<<<<
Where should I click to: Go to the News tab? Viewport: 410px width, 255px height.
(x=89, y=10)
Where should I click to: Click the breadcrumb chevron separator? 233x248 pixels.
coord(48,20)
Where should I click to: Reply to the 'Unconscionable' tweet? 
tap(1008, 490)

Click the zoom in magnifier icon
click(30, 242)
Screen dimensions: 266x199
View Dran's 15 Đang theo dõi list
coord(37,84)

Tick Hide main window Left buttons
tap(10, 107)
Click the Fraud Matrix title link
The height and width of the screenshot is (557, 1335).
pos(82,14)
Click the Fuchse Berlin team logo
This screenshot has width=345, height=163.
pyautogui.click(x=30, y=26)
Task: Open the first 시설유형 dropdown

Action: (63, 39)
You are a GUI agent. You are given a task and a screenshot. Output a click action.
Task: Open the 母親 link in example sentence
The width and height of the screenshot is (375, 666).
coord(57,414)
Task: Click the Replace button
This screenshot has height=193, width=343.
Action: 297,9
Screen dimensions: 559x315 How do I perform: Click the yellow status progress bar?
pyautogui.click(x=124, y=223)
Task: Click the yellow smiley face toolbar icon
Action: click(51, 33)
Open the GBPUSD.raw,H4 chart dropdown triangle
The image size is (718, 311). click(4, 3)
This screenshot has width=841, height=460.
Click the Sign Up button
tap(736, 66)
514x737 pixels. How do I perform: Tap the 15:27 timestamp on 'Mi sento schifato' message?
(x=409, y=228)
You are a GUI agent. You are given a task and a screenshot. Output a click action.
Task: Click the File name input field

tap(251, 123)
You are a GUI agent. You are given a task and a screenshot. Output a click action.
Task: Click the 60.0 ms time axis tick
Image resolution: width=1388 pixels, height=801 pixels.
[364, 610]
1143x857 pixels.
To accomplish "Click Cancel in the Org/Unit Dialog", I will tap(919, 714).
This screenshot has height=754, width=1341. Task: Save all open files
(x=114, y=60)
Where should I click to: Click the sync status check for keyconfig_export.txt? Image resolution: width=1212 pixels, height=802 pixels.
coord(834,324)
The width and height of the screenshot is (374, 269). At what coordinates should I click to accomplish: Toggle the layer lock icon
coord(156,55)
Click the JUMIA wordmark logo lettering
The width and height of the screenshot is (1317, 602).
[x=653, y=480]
>>>>
> [PROMPT]: Return the data verbatim, covering the stretch from the line containing "Click the zoom in magnifier icon" through the line containing "Action: click(51, 33)", with both of those lines included.

> [SOLUTION TO THIS PROBLEM]:
Click the zoom in magnifier icon
click(30, 242)
Screen dimensions: 266x199
View Dran's 15 Đang theo dõi list
coord(37,84)

Tick Hide main window Left buttons
tap(10, 107)
Click the Fraud Matrix title link
The height and width of the screenshot is (557, 1335).
pos(82,14)
Click the Fuchse Berlin team logo
This screenshot has width=345, height=163.
pyautogui.click(x=30, y=26)
Task: Open the first 시설유형 dropdown

Action: (63, 39)
You are a GUI agent. You are given a task and a screenshot. Output a click action.
Task: Open the 母親 link in example sentence
The width and height of the screenshot is (375, 666).
coord(57,414)
Task: Click the Replace button
This screenshot has height=193, width=343.
Action: 297,9
Screen dimensions: 559x315 How do I perform: Click the yellow status progress bar?
pyautogui.click(x=124, y=223)
Task: Click the yellow smiley face toolbar icon
Action: click(51, 33)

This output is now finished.